AIM: Turn the material starting at the line that contains "The image size is (784, 1564)." and ending at the line that contains "will (391, 1220)." into a numbered list, leaving out any blank lines.

MATERIALS PROVIDED:
----------------
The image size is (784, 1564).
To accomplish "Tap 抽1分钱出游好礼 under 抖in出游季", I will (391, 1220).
----------------
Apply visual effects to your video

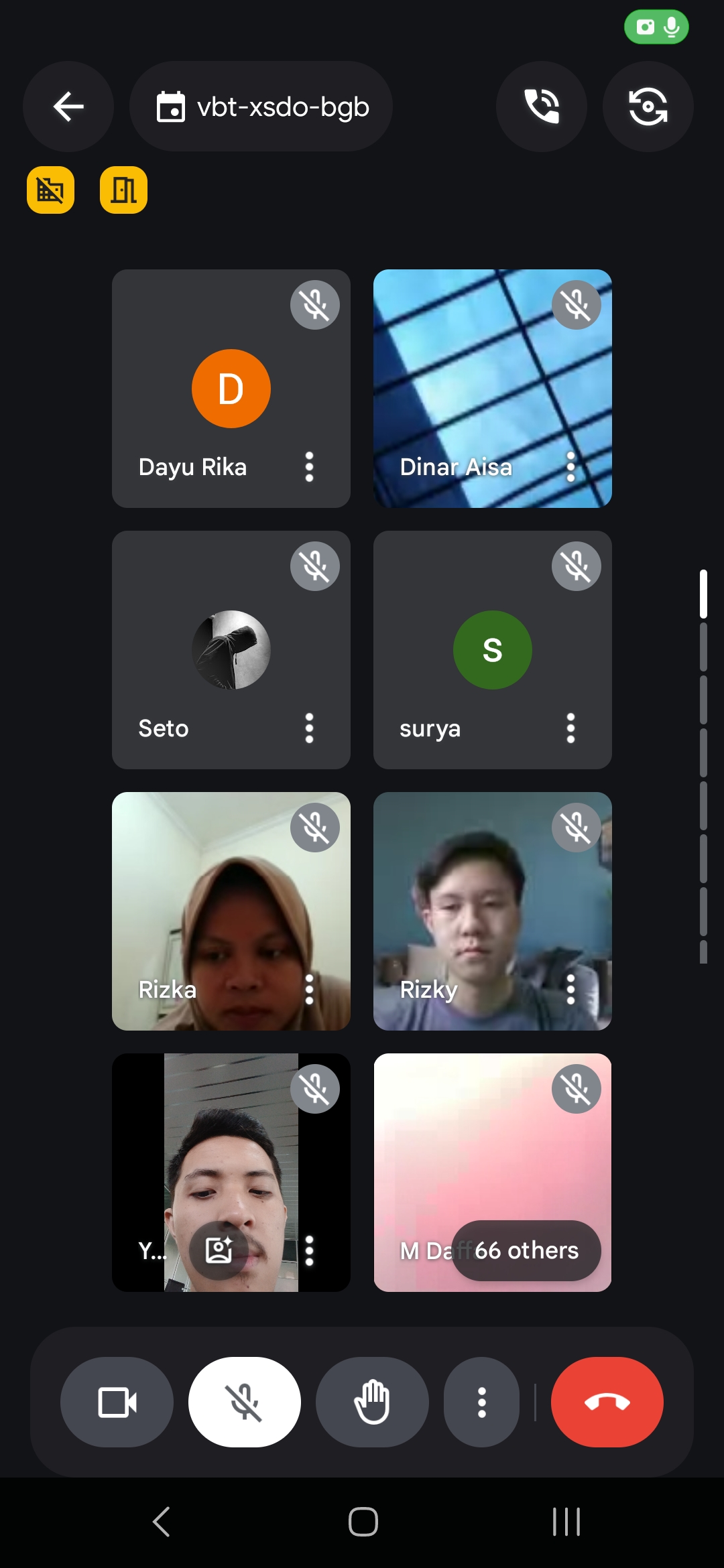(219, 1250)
----------------
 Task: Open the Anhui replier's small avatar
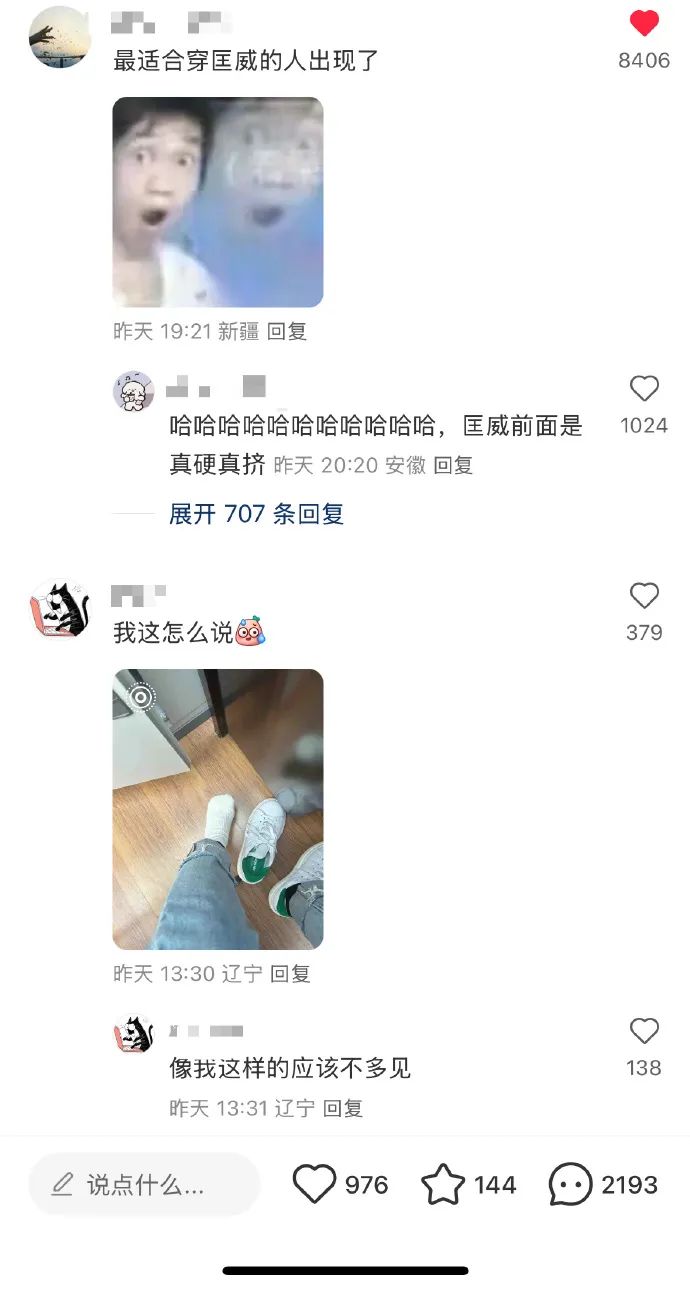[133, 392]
----------------
EXPECTED ANSWER:
1. The image size is (784, 1564).
2. To accomplish "Tap 抽1分钱出游好礼 under 抖in出游季", I will (391, 1220).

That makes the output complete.